» **Document segment**
A Reading Plan for Christian Apologists – Part 3.5
The men who followed the Apostolic Fathers in the 2nd, 3rd and early 4th centuries fought many important battles for the orthodox Christianity passed to them from Jesus Christ through the apostles and the apostolic fathers. The writings of these brave men are important for modern Christian apologists to read because the battles they fought are similar to what we fight today. Plus, we can learn from the deep devotion they presented in both their lives and ministries.
In our last study we began looking at the apologetic ministry of Justin Martyr. Justin was born about 100 AD and died a martyr about 65 years later. Two of Justin’s best-known writings are the Apologies (Defenses). He addressed his First Apology to Emperor Antoninus Pius, the emperor’s sons, and the Roman Senate. Justin argued that Christianity had been grossly misrepresented and that it should be treated as a legal religion. He also argued that Christianity was not a threat to the Roman Empire.
We turn now to Justin’s Second Apology which he addressed to the Roman Senate for the purpose of exposing what was really behind persecution of Christians under Urbicus and the irrationality of the allegations being leveled against Christ’s followers.

» **Data section**
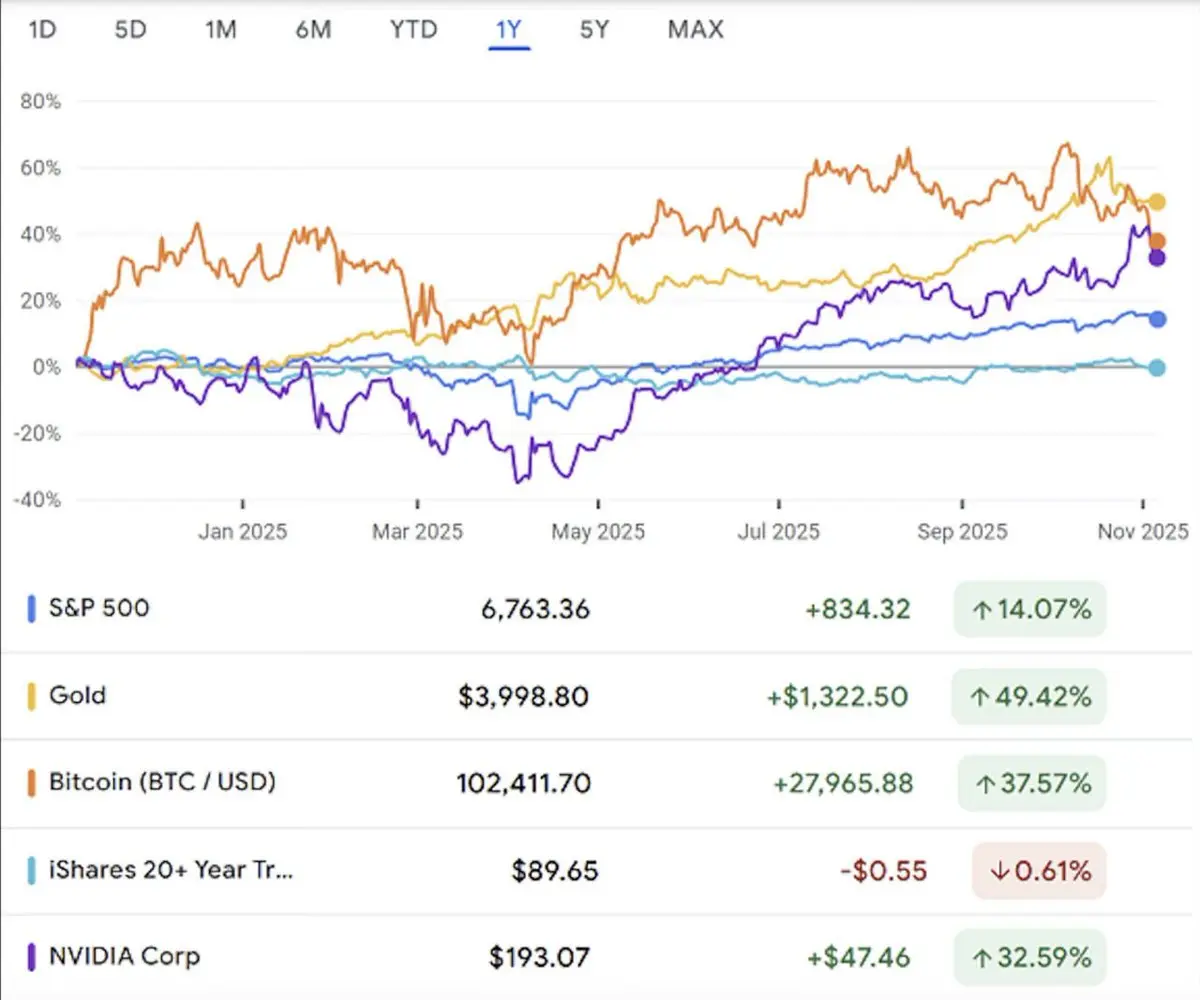Click the Bitcoin orange color marker

[x=32, y=782]
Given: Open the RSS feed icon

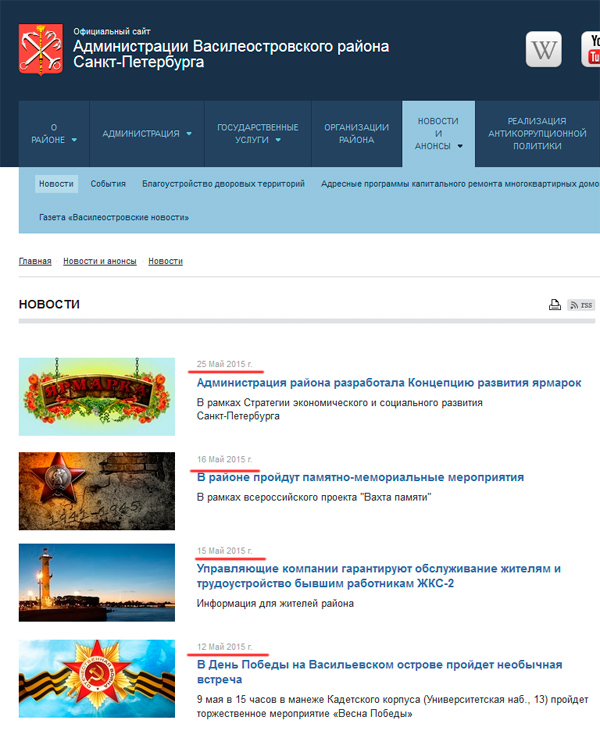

» **Task statement**
Please answer from the reading plan for Christian apologists: to whom did Justin address his First Apology?

» **Finished answer**
Emperor Antoninus Pius, the emperor's sons, and the Roman Senate.